### Directive
Set down the lines below starting at the one containing "Given: Click the Exit button" and ending at the one containing "This screenshot has height=930, width=1320.", reproducing each line precisely.

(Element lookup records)
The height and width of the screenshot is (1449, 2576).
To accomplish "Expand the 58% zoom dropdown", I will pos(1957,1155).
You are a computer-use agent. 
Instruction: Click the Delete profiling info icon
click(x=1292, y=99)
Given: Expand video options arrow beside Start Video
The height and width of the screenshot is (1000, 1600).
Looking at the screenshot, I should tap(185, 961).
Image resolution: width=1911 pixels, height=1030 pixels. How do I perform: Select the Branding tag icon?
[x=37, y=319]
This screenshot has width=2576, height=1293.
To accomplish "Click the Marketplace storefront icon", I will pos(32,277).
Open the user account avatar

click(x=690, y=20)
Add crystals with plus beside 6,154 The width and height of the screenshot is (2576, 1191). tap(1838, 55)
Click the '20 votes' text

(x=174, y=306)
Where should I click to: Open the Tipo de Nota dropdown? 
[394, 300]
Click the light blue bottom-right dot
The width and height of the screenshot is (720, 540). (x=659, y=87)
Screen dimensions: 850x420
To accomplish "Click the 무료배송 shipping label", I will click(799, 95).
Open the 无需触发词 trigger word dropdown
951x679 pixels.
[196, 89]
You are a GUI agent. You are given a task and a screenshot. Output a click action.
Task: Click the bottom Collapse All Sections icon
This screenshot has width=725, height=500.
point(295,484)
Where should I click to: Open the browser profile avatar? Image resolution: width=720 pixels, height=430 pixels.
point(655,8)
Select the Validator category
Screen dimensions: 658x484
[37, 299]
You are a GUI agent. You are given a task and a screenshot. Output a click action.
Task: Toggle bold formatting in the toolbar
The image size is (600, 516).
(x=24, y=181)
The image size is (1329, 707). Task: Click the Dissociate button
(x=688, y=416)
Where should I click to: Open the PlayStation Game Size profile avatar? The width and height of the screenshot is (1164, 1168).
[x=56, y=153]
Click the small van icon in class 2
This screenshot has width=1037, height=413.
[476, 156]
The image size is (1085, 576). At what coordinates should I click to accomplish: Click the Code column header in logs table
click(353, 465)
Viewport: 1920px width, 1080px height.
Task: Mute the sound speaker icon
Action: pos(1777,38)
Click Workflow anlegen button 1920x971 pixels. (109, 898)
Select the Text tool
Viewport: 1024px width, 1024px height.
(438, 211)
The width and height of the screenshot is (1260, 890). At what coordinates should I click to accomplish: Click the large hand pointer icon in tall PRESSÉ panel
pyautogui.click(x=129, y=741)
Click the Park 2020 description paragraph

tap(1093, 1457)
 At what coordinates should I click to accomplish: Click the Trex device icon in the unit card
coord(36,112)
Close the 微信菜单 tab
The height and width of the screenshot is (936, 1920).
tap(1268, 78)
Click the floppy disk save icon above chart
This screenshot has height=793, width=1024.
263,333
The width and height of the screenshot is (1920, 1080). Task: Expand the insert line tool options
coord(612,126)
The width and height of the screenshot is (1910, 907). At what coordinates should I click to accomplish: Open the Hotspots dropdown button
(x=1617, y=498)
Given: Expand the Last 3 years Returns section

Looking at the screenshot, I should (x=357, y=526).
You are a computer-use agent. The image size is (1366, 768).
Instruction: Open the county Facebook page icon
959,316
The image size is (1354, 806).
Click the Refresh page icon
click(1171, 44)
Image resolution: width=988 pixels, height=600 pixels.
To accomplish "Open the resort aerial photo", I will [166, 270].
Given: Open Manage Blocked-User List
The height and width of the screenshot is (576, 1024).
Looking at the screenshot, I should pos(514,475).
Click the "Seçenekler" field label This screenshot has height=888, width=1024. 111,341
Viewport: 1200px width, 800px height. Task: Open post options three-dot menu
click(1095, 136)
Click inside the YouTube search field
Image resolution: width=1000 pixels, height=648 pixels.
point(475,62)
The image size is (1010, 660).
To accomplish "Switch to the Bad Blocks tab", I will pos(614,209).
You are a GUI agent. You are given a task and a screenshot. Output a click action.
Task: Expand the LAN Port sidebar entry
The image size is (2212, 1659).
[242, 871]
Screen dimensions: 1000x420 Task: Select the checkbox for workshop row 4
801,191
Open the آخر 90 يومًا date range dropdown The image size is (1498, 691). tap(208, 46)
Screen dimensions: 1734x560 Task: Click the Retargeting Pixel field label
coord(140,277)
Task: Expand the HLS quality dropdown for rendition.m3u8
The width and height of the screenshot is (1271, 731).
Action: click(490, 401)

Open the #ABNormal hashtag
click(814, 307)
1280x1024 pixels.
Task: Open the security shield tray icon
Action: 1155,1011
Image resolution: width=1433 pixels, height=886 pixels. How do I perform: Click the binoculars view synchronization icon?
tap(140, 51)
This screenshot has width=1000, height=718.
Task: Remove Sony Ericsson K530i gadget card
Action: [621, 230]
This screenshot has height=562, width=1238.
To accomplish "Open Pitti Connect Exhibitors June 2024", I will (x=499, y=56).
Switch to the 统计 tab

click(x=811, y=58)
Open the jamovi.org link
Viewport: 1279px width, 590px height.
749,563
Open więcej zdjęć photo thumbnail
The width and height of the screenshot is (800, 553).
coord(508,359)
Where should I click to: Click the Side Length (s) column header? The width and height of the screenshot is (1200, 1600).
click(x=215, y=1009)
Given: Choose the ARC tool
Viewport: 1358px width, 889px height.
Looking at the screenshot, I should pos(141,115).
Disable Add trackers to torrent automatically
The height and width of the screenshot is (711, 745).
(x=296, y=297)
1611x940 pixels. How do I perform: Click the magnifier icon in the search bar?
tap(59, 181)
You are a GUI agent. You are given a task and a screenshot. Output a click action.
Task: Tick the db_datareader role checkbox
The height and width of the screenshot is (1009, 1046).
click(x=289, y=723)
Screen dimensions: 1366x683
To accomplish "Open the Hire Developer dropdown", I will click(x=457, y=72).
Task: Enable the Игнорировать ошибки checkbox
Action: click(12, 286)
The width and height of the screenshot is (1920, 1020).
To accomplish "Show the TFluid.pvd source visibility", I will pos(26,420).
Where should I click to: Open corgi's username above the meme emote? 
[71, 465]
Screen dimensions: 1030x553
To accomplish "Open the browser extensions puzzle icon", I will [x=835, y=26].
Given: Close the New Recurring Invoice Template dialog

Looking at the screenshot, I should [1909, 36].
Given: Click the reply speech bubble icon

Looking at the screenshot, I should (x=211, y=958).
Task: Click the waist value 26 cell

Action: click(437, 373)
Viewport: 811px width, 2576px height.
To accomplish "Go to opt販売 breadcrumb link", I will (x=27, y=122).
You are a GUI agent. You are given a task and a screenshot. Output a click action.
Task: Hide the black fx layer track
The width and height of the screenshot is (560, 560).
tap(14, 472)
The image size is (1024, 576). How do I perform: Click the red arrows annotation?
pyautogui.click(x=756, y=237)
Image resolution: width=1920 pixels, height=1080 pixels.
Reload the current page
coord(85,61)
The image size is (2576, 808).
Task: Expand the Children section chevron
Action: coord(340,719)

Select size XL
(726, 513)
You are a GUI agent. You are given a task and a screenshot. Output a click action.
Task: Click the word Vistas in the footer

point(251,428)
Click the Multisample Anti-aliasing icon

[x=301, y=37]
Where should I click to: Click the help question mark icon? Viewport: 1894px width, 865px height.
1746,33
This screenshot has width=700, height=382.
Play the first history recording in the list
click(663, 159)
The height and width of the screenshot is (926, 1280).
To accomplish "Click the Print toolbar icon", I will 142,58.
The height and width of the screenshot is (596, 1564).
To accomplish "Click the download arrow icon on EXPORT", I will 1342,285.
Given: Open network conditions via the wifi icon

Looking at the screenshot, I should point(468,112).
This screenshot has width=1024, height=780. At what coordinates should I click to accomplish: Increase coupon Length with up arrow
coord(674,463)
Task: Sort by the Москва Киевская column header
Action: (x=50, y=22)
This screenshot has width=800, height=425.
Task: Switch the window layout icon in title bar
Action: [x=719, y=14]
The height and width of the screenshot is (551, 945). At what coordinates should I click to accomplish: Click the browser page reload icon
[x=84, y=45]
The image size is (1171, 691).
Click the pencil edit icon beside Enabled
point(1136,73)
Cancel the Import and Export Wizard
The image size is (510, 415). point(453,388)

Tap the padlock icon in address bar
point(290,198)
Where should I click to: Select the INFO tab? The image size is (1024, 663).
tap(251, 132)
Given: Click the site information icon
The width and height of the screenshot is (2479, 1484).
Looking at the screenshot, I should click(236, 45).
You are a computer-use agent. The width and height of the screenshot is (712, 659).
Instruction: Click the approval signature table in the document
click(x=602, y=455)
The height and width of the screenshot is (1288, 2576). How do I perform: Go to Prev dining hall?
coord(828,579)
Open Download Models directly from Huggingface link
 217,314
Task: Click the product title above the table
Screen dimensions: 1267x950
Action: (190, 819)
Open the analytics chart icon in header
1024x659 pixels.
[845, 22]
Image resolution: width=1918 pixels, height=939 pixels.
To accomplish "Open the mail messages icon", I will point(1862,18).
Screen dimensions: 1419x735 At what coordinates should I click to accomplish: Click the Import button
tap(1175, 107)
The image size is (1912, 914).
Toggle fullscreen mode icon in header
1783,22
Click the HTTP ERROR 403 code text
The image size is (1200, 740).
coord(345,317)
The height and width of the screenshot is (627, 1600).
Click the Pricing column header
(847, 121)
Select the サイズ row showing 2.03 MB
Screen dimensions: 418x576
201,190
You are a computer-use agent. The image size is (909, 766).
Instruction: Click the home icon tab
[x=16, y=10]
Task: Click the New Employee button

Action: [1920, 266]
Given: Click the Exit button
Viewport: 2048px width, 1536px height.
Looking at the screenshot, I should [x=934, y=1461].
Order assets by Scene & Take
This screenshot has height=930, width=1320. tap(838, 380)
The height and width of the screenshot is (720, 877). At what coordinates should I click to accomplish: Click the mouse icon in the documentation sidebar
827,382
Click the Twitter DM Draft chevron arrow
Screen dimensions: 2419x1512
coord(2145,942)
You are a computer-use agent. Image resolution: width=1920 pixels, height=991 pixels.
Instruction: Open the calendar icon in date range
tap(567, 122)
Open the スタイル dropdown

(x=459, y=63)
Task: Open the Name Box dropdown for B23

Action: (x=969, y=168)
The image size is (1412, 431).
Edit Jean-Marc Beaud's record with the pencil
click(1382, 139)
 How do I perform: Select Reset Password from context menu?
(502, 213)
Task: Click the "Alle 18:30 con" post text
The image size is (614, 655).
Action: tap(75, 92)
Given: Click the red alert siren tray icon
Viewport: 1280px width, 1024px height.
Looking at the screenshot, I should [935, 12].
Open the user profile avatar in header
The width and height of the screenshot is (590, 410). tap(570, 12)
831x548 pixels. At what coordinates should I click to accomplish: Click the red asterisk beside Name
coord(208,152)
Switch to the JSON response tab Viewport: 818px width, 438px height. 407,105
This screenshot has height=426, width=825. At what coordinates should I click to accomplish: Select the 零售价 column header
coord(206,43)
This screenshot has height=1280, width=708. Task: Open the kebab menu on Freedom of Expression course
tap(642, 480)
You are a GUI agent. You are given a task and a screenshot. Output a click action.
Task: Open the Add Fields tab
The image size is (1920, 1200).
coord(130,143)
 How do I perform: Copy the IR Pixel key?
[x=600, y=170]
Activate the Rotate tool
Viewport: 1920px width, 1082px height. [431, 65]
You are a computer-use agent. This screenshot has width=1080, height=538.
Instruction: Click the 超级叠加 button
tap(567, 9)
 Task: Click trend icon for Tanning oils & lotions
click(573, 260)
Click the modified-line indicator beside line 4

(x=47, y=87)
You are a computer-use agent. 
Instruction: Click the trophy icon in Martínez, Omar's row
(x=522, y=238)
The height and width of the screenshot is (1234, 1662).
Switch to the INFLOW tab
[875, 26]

### Final answer
Given: Click the Exit button
Viewport: 2048px width, 1536px height.
Looking at the screenshot, I should [x=934, y=1461].
Order assets by Scene & Take
This screenshot has height=930, width=1320. tap(838, 380)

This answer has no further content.